Nonbilious vomiting (NBV) occurring shortly after feeding is commonly observed in first trimester infants. Infantile hypertrophic pyloric stenosis (IHPS) is the most important surgical condition associated with projectile NBV. It occurs between 3 and 12 weeks of age. The diagnosis of IHPS is confirmed with high efficacy by ultrasound investigation. Acid-base analysis (ABA) adds important information regarding the presence of metabolic alkalosis and dehydration. According to Henderson-Hasselbalch, bicarbonate ( HCO 3 − ) and carbon dioxide partial pressure (pCO₂) are basic parameters used to characterize the acid-base status. Bicarbonate is considered the gold standard for estimating the degree of alkalemia, and pCO₂ is of major interest regarding the respiratory situation. Only a small minority of existing studies have focused on the role of pCO₂ in nonbilious vomiting. In contrast, base excess (BE) is a derived parameter. Previously, it has been hypothesized that the estimation of BE might be superior to that of bicarbonate [1]. Herein, we present an investigation that focuses on the role of BE in infants with NBV and/or IHPS, and we characterize a new subgroup with negative BE.

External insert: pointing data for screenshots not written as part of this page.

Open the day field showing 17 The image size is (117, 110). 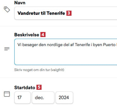pos(22,98)
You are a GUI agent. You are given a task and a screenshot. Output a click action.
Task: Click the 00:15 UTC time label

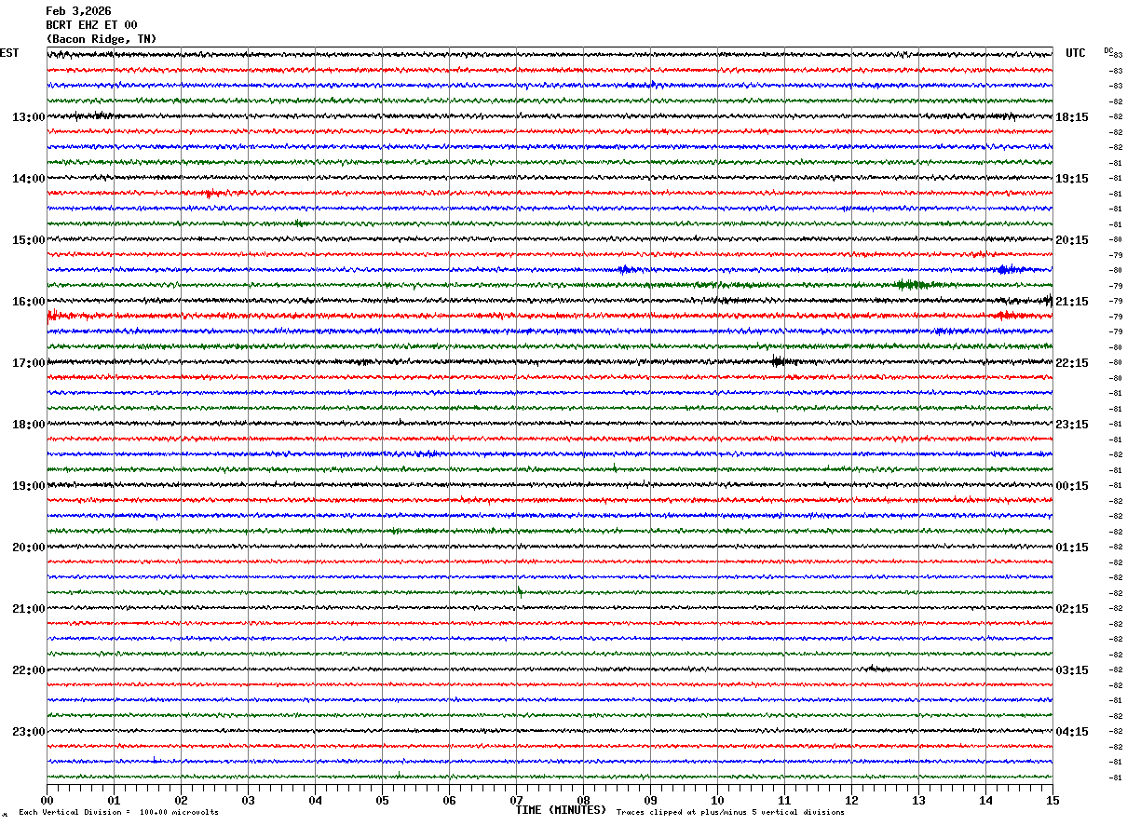[x=1072, y=486]
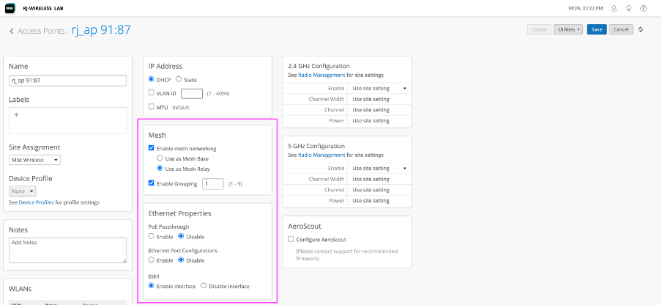The height and width of the screenshot is (305, 662).
Task: Click the refresh icon beside Cancel
Action: click(x=641, y=29)
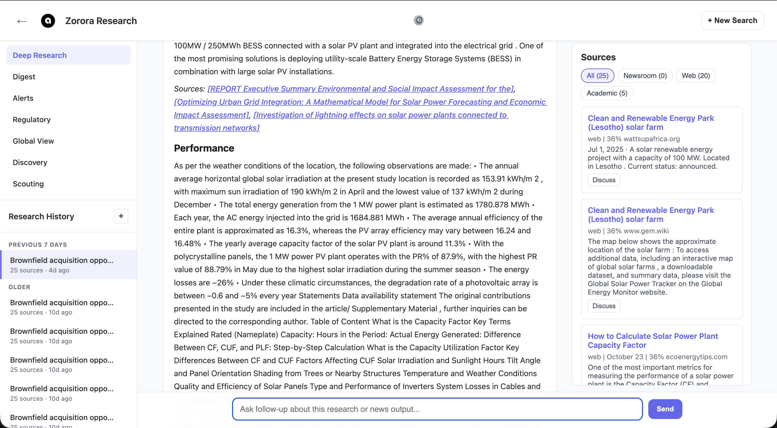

Between January 2014 and December 2017, we collected data from 80 infants younger than 100 days admitted to the Department of Pediatric Surgery, Ruhr-University of Bochum, St. Marie’s Hospital Witten, with NBV under the suspicion of IHPS. Ultrasound examination and standard ABA were performed for all the patients at admission. Lactate was estimated in 73 of the 80 patients. Each infant received a gastric tube. IHPS was confirmed at surgery in 65 infants (no negative pyloric exploration, one failed diagnosis), and 15 infants had nonsurgical diseases (gastroesophageal reflux [GER], 10; infection 5). A blood gas analyzer (GEM Premier 4000^®-Device, Instrumentation Laboratory, Lexington, MA, USA) was used to measure pH, pCO₂, sodium, lactate and hematocrit. For this study, we primarily focused on the actual BE, defined as the concentration of titratable base when the whole blood is titrated under standard conditions (pH 7.40; pCO₂ 40 mmHg; temperature 37°C). We used the term “base deficit” interchangeably with a negative BE. The degree of dehydration was calculated as the difference between the final weight at discharge and the initial weight divided by the final weight × 100. For the interquartile range (IQR), we used the 1^st and 3^rd quartiles.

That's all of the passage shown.